##### Excerpt provided #####

Джейкоб Девлин, Минг-Вей Чанг, Кентон Ли, Кристина Тутанова (Jacob Devlin, Ming-Wei Chang, Kenton Lee, Kristina Toutanova)Abstract
We introduce a new language representation model called BERT, which stands for Bidirectional Encoder Representations from Transformers. Unlike recent language representation models (Peters et al., 2018a; Radford et al., 2018), BERT is designed to pretrain deep bidirectional representations from unlabeled text by jointly conditioning on both left and right context in all layers. As a result, the pre-trained BERT model can be finetuned with just one additional output layer to create state-of-the-art models for a wide range of tasks, such as question answering and language inference, without substantial taskspecific architecture modifications.
BERT is conceptually simple and empirically powerful. It obtains new state-of-the-art results on eleven natural language processing tasks, including pushing the GLUE score to 80.5% (7.7% point absolute improvement), MultiNLI accuracy to 86.7% (4.6% absolute improvement), SQuAD v1.1 question answering Test F1 to 93.2 (1.5 point absolute improvement) and SQuAD v2.0 Test F1 to 83.1 (5.1 point absolute improvement).
1 Introduction
Language model pre-training has been shown to be effective for improving many natural language processing tasks (Dai and Le, 2015; Peters et al., 2018a; Radford et al., 2018; Howard and Ruder, 2018). These include sentence-level tasks such as natural language inference (Bowman et al., 2015; Williams et al., 2018) and paraphrasing (Dolan and Brockett, 2005), which aim to predict the relationships between sentences by analyzing them holistically, as well as token-level tasks such as named entity recognition and question answering, where models are required to produce fine-grained output at the token level (Tjong Kim Sang and De Meulder, 2003; Rajpurkar et al., 2016).
There are two existing strategies for applying pre-trained language representations to downstream tasks: feature-based and fine-tuning. The feature-based approach, such as ELMo (Peters et al., 2018a), uses task-specific architectures that include the pre-trained representations as additional features. The fine-tuning approach, such as the Generative Pre-trained Transformer (OpenAI GPT) (Radford et al., 2018), introduces minimal task-specific parameters, and is trained on the downstream tasks by simply fine-tuning all pretrained parameters. The two approaches share the same objective function during pre-training, where they use unidirectional language models to learn general language representations.

#####

Exercise directions -> In the BERT excerpt, what GLUE score does BERT reach?

##### Information supplied #####

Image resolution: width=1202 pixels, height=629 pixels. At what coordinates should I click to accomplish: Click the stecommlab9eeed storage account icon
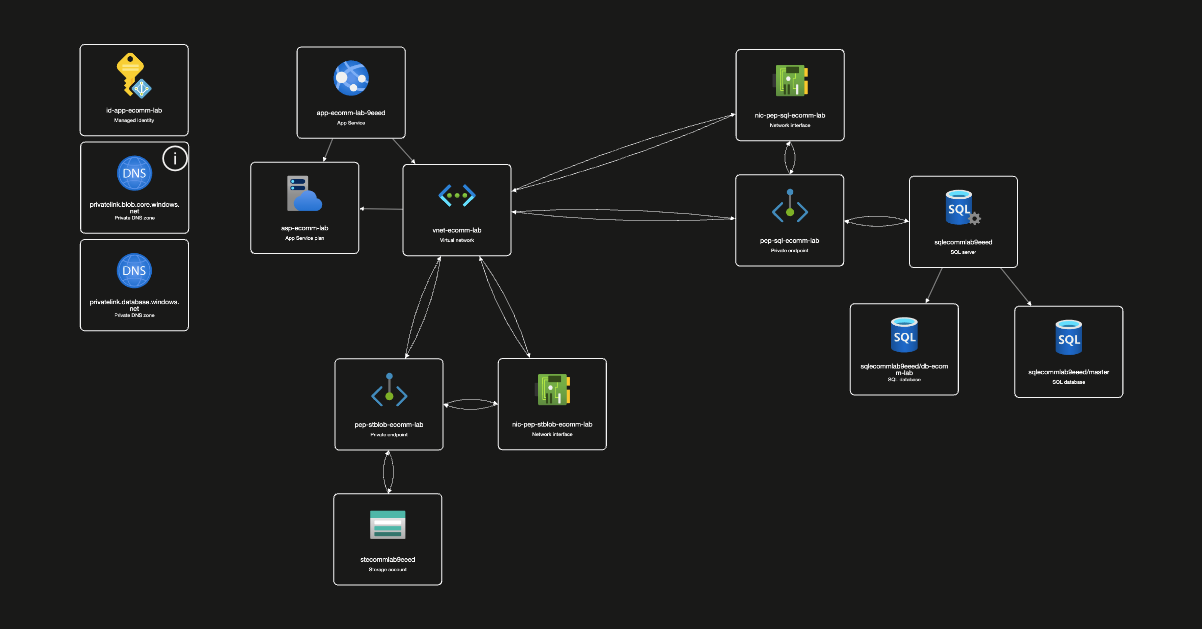point(387,525)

#####

Response -> 80.5%, a 7.7% point absolute improvement.